暗殺実行犯は玄洋社の元社員来島常喜であり、頭山とは旧知の間柄であった。大隈の案に激怒していた頭山は、来島をそそのかして大隈に爆弾を投げさせた。来島はその場で自決したのだったが、玄洋社には捜索の手が入った。しかしどういうわけか頭山は捜査の手を逃れたし、玄洋社の社員のほとんどがお咎めなく終わった。かえって来島の行為は広範な人びとによって称えられ、玄洋社は一躍愛国結社として名を知られるようになるのである。

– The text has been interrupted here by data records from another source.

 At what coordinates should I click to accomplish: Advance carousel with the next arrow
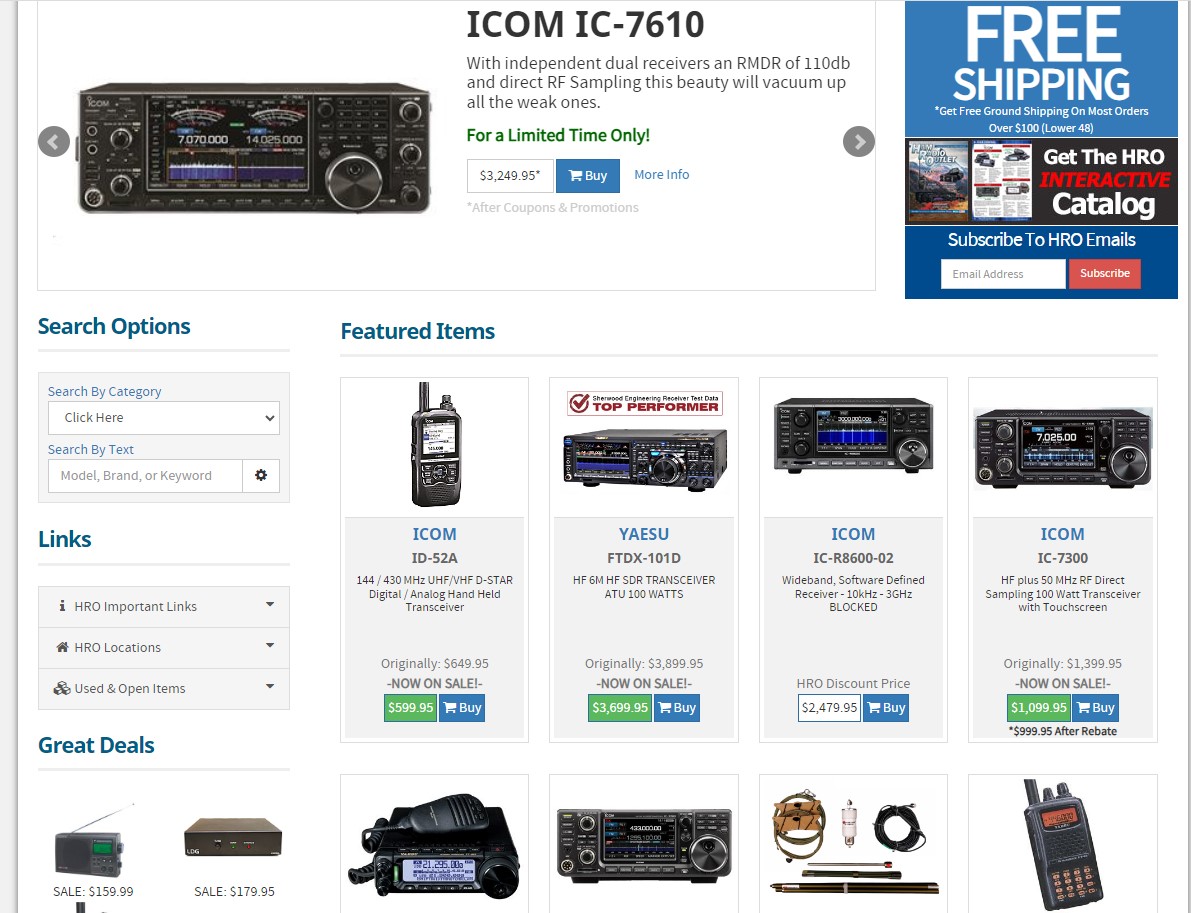pyautogui.click(x=858, y=141)
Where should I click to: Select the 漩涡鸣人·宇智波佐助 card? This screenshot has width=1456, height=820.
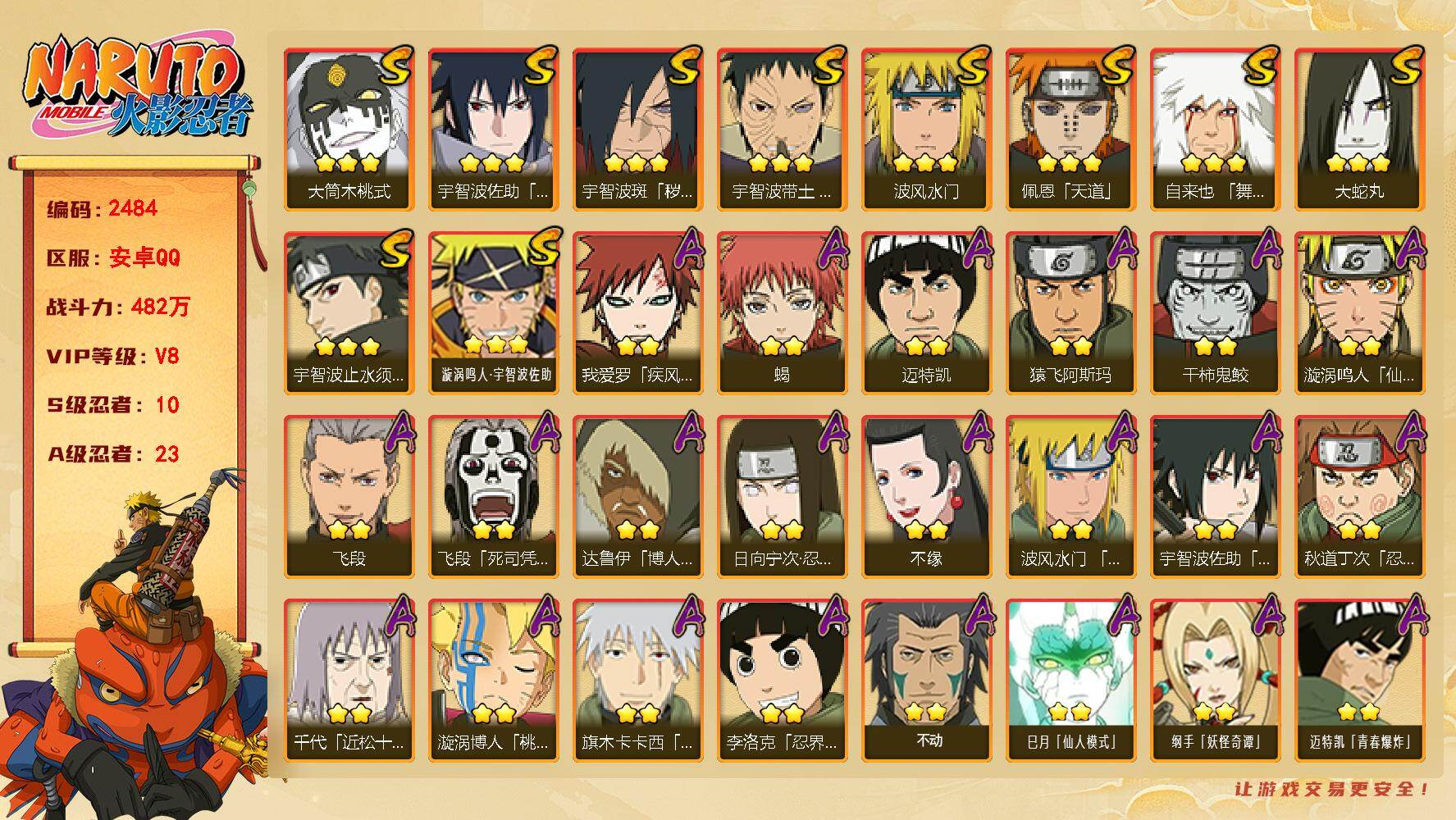(x=493, y=313)
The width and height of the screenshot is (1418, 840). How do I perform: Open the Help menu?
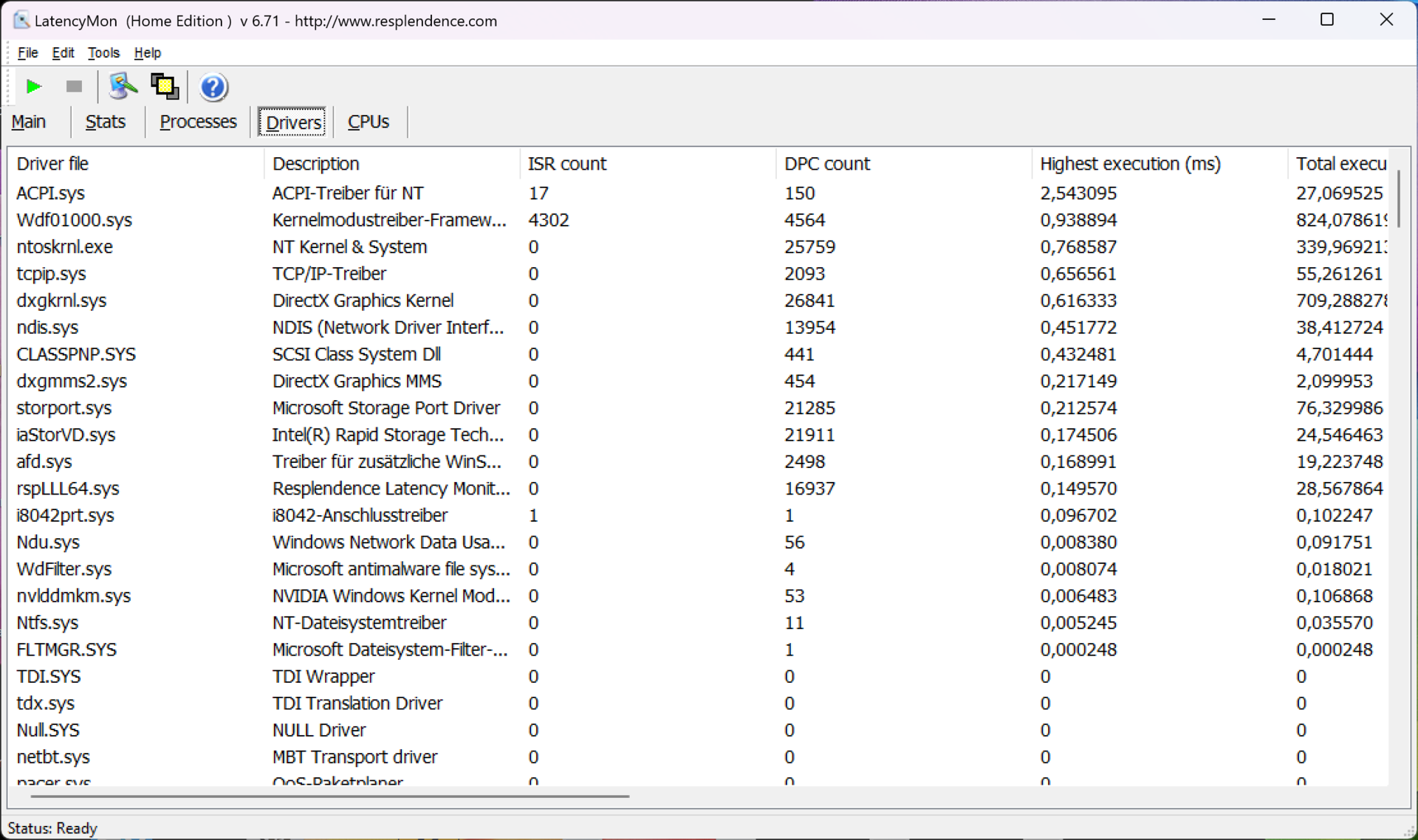point(147,52)
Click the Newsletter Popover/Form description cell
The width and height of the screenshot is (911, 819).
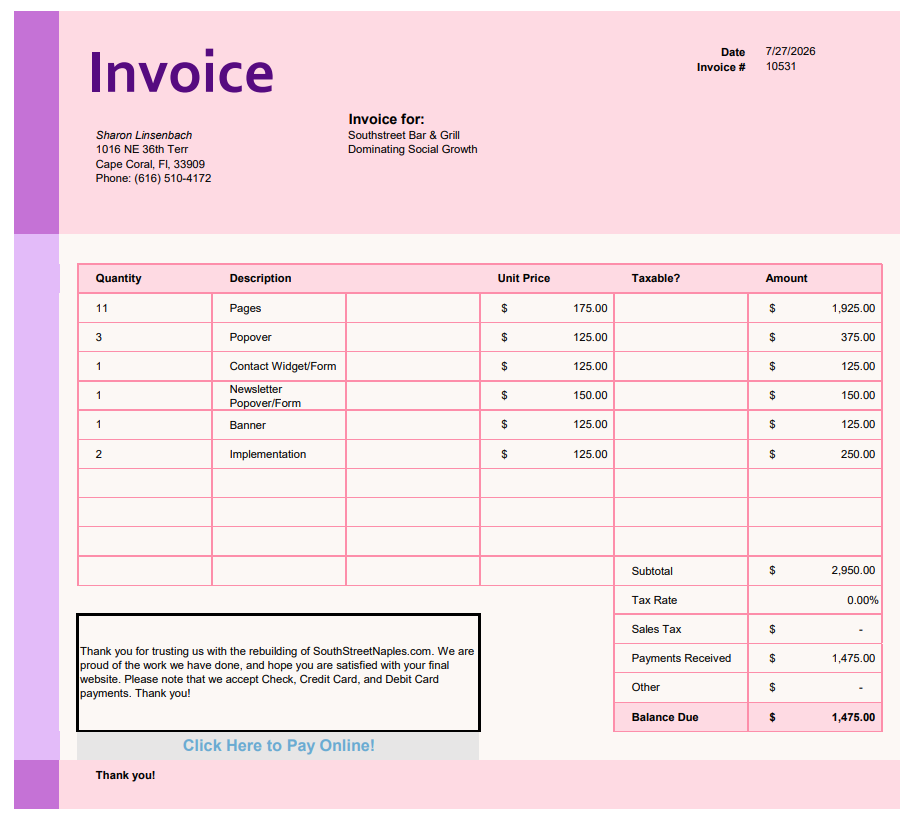tap(279, 396)
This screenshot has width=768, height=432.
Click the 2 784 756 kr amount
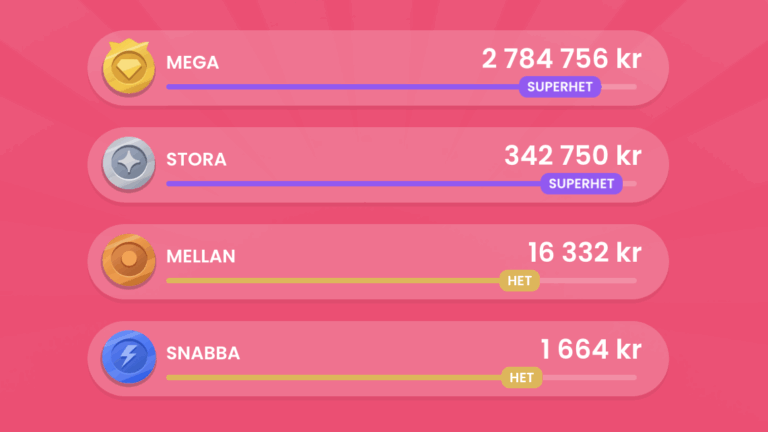click(560, 59)
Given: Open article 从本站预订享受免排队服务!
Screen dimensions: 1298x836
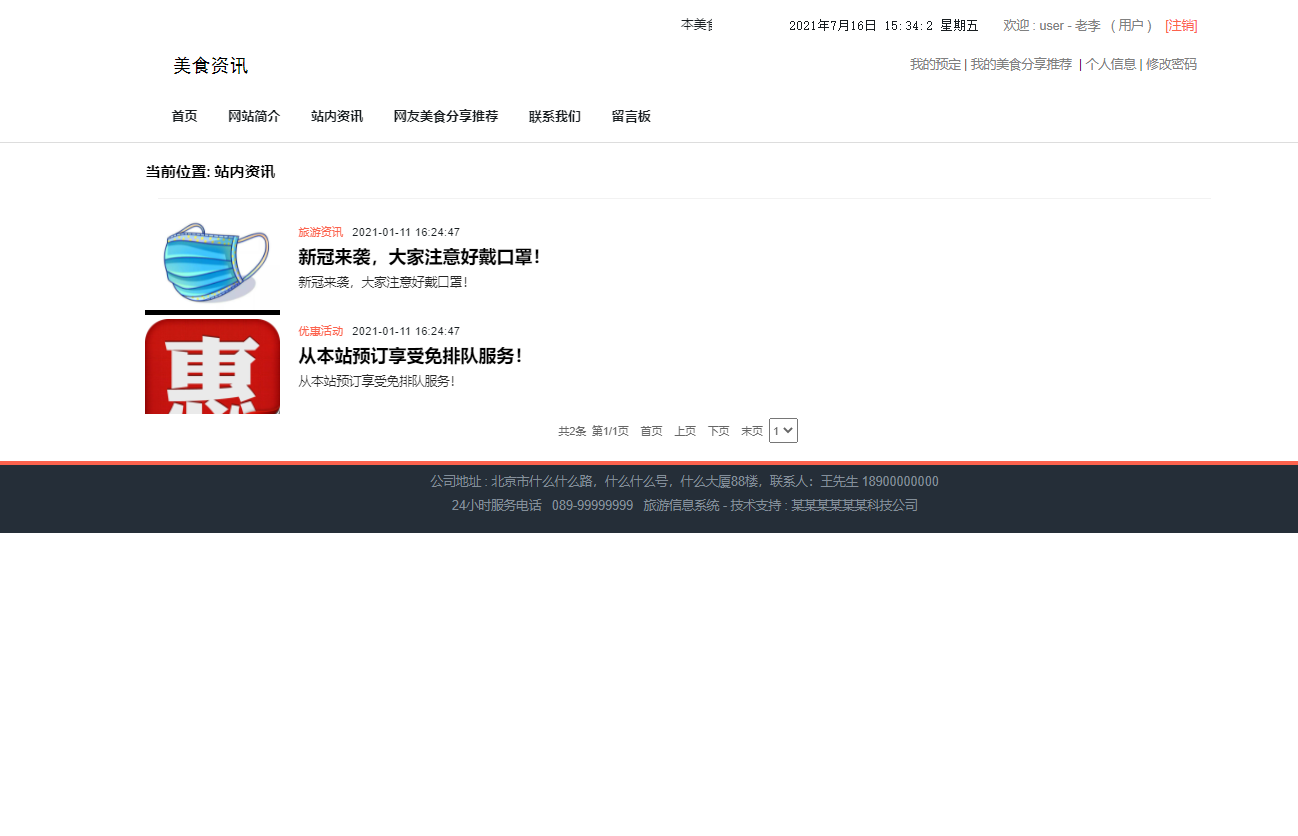Looking at the screenshot, I should pyautogui.click(x=410, y=355).
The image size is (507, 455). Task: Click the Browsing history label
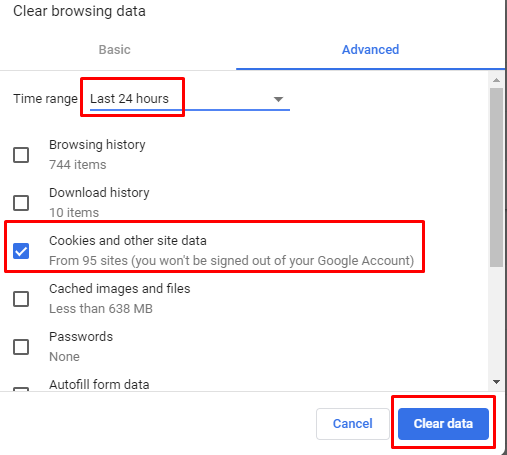coord(97,145)
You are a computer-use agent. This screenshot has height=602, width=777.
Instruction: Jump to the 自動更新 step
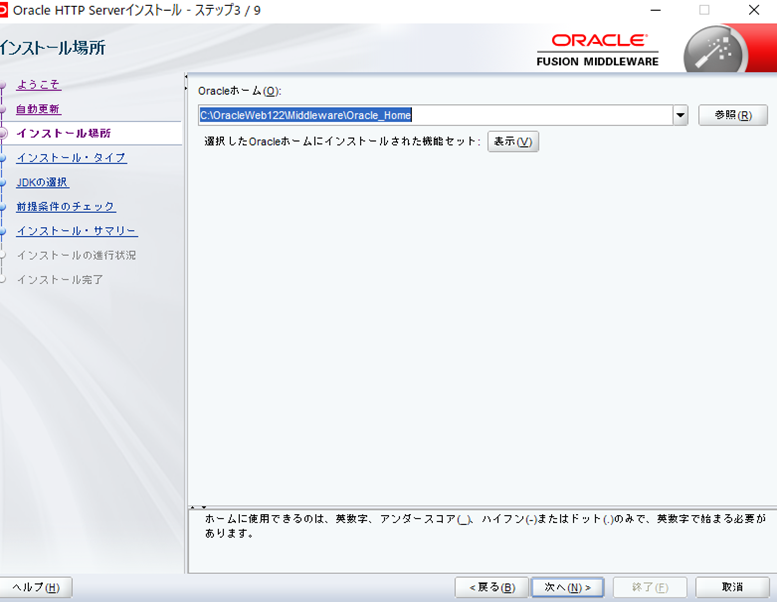point(38,109)
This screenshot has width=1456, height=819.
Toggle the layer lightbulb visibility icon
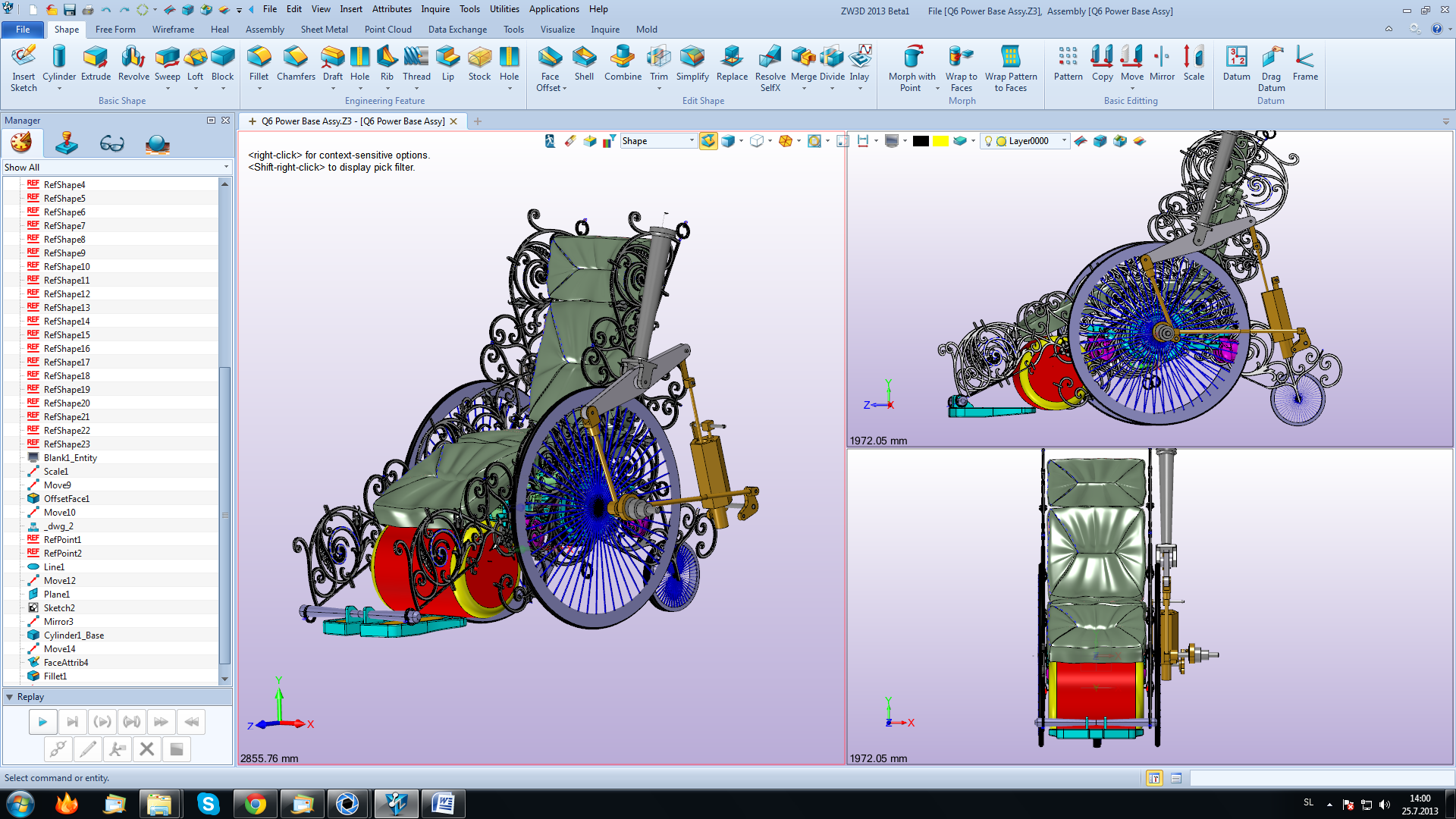[988, 141]
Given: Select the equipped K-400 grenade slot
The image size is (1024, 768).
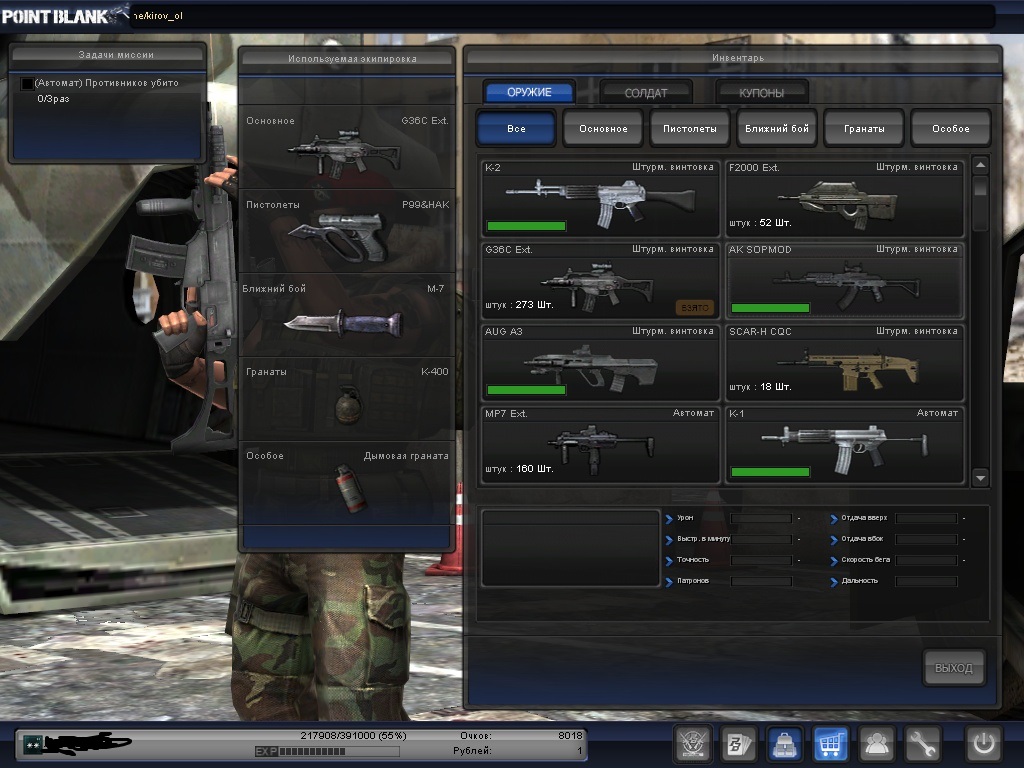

なお、頭山が売国的だと言って激怒した条約改正案の内容のうち、もっとも問題になった項目は、大審院の判事に外国人を採用するというものであった。外国人に日本人を裁かせるのは、諸外国が日本人をまともな人間と見ていない証拠である、と頭山は怒った。そのほか、内政への干渉や課税自主権の制限などが憤慨の種となった。

大隈襲撃は、頭山なりの愛国主義から発したものだった。かれにはもともと、民権主義と国権主義とが矛盾なく存在していたのだったが、その二つの要素のうち、次第に国権主義が強まっていった。その転機を画するとされるのが、明治十四年(1881)における九州改進党との軋轢である。同年明治政府が国会開設の詔を発すると、板垣ら民権派は自由党を結成し、全国の民権運動の盛り上がりを狙った。九州にはそれに呼応して九州改進党が結成されたが、頭山は、自由党が九州改進党を自由に操ろうとすることに反発して、独自の道を歩むことを選んだ。それ以来頭山は、民権派とは一線を画しながら、国権主義へと傾いていった。

明治二十四年(1891)、第一回衆議院選挙が実施された。この選挙は、民権派対吏党派の対立といわれた。吏党派とは政府よりの政党という意味である。頭山や玄洋社は吏党派の立場に立ち、民権派に対してさまざまな選挙干渉を行った。にもかかわらず、定員300のうち民権派は171議席を占め、山縣内閣には打撃となった。なお、この選挙において玄洋社は、福岡から出馬して3人を当選させた。福岡では、玄洋社がかなり有力だったのではないか。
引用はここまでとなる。